For those of you who don’t know, the Jewish High Holy Days begin with Rosh Hashana (the New Year) and end with Yom Kippur (the Day of Atonement).  During this ten day stretch, those who observe go through a period of deep introspection, evaluate the choices and actions we’ve made over the course of the last year and decide where we need to shift – in the hopes of becoming a more divinely inspired spiritual being living our human experience.

One of the aspects of Rosh Hashana that I like the most, is that it promotes family gatherings and a togetherness with friends that is not experienced often enough during the year.  It is an inclusive time, one where the measure of our soul is reflected in how we treat others and, according to the liturgy, how we have treated ourselves.

I had the opportunity, over this long holiday weekend, which began Wednesday evening with Erev Rosh Hashana services, to be a guest Cantor for Congregation Habonim on Manhattan’s West Side, near Central Park West.  Led by Rabbi Joshua Katzan and Cantor Bruce Halev, I was invited to join them this year to sing for the “main” services held at the Society for Ethical Culture, a fitting place for such soulful activities.

As a guest in their midst, these clergy, along with their lay leaders and congregants, treated me with warmth and respect in a way that can only be described as gratifying and humbling for the sacred duty I was asked to perform.

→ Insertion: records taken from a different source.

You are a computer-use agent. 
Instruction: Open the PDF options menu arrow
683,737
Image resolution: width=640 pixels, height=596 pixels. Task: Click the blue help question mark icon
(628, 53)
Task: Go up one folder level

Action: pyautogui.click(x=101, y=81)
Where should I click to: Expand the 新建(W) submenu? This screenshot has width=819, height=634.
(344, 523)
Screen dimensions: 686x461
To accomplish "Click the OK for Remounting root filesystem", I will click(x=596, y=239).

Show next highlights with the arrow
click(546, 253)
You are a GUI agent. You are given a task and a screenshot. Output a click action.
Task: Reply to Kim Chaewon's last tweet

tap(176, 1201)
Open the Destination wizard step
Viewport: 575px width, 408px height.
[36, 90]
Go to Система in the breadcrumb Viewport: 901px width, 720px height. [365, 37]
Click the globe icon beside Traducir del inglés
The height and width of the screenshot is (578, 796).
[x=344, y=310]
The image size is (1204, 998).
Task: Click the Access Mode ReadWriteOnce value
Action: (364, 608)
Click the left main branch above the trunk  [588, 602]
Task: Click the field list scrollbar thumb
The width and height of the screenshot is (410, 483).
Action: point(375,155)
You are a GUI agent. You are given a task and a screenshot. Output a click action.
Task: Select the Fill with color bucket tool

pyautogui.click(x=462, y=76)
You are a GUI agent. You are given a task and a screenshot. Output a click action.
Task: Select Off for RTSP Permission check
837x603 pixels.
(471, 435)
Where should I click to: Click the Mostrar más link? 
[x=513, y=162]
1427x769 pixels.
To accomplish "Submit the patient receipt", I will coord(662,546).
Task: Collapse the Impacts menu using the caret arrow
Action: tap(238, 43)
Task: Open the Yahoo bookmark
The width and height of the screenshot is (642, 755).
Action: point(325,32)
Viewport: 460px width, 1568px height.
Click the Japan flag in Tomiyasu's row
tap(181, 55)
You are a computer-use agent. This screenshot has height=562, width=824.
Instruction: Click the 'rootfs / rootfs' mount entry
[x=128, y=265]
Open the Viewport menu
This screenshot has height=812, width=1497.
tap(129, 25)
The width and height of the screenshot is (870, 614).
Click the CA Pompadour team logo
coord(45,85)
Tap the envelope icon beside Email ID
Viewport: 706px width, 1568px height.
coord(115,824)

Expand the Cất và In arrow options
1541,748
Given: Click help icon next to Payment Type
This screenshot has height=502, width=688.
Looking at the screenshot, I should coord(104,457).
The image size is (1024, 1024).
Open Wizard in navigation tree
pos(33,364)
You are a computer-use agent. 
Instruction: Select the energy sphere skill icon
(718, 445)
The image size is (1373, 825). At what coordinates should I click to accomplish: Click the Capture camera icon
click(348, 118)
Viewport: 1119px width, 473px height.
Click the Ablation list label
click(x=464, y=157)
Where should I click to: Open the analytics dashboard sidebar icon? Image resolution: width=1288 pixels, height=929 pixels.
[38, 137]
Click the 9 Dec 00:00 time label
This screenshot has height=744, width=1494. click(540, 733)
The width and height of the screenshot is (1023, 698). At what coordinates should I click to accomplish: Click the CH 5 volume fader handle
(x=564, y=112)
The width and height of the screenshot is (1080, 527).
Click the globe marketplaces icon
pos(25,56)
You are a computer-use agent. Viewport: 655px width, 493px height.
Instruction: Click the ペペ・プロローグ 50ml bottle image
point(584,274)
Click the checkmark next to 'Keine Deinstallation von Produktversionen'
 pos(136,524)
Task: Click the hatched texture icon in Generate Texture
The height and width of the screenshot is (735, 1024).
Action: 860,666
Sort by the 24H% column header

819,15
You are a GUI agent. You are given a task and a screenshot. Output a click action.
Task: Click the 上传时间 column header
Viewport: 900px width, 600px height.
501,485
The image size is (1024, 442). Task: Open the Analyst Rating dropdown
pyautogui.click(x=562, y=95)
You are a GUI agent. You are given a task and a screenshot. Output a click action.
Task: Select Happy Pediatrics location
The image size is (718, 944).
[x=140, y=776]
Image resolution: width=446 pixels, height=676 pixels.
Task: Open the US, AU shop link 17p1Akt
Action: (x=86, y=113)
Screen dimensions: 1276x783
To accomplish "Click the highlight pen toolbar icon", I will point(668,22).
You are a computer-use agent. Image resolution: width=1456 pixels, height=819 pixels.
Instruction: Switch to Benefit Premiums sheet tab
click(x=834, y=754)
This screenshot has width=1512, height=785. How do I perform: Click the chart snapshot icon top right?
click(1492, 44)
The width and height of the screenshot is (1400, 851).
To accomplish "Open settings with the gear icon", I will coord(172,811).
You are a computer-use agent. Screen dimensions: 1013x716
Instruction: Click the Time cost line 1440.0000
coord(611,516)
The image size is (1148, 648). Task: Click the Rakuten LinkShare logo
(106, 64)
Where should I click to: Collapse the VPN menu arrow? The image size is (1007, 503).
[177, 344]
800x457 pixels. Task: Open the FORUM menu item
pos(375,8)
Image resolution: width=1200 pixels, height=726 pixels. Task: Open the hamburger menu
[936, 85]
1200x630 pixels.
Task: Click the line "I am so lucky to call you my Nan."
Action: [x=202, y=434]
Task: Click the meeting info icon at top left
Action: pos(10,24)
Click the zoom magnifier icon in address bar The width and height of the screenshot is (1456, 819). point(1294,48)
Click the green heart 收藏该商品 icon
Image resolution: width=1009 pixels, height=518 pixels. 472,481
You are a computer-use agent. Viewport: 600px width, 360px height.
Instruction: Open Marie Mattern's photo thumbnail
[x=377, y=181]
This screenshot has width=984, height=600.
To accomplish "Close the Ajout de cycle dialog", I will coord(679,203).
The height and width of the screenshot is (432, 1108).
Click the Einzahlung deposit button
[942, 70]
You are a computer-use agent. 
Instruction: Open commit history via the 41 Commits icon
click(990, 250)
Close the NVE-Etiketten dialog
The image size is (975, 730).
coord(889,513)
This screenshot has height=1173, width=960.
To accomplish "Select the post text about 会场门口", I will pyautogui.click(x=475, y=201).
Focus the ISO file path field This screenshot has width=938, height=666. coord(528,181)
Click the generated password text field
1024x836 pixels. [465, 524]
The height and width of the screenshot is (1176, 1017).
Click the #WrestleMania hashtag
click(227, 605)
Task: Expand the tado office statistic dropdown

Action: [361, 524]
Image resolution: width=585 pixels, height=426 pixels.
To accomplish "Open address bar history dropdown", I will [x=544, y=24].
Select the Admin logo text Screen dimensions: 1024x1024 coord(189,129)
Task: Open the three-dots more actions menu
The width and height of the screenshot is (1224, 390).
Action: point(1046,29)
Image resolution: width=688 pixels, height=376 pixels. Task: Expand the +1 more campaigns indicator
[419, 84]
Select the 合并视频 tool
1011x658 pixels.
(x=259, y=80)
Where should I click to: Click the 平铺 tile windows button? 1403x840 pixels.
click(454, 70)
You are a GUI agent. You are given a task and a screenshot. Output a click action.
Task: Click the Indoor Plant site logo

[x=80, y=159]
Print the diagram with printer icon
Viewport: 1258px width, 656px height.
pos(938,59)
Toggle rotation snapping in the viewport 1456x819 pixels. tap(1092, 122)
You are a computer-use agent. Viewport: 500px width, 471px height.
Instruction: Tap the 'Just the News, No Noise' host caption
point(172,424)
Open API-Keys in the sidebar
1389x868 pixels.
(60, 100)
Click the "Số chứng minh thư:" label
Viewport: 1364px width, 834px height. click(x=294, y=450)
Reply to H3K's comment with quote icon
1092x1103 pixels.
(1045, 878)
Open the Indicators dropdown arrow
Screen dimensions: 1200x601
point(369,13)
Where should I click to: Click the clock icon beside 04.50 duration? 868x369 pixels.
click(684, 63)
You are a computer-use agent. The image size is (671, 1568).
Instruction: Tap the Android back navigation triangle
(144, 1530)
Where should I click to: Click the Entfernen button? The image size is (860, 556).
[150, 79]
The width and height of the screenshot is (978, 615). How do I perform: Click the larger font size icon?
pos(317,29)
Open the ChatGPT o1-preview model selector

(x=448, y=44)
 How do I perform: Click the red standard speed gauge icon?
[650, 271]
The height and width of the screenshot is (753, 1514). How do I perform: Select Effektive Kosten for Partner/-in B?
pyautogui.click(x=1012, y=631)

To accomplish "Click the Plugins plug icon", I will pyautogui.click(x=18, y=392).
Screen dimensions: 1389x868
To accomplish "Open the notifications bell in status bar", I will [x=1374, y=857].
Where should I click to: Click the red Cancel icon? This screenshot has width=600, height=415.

It is fitting that during this time of evaluating the relationships we hold with ourselves, our family, our community and the Divine, that I felt connected to people I just met, and they in turn embodied the best qualities of what it is we are honoring during this holiday.  In fact, this sentiment has long been echoed throughout Judeo-Christian philosophy.

The Talmud teaches: “greater than the reception of God is the practice of hospitality.”  (The Torah, a Modern Commentary, p. 125, based on Shev. 35b, and Sab. 127a)

“Do not neglect to show hospitality to strangers, for thereby some have entertained angels unaware.” Hebrews 13:2

In Genesis 18, Abraham extends hospitality to three strangers and is blessed.

Clearly then this period is also a good time to reflect on who the “guestsare in our lives.  Whether it is visiting family, close friends in from out of town, visiting co-workers or other not usual attendees in our daily circle, these guests deserve our very best and simply deserve to be treated the way we ourselves would like if the tables were turned.

So think of someone who is in your life right now, who might not be there in a day or two, and offer them the same kindness and consideration that I was shown by my “temporary” congregation and you will be the better for it as will all who come your way.

And isn’t that why we congregate, reflect and inspire each other in the first place?   To me that is what puts the holy in the High Holy Days.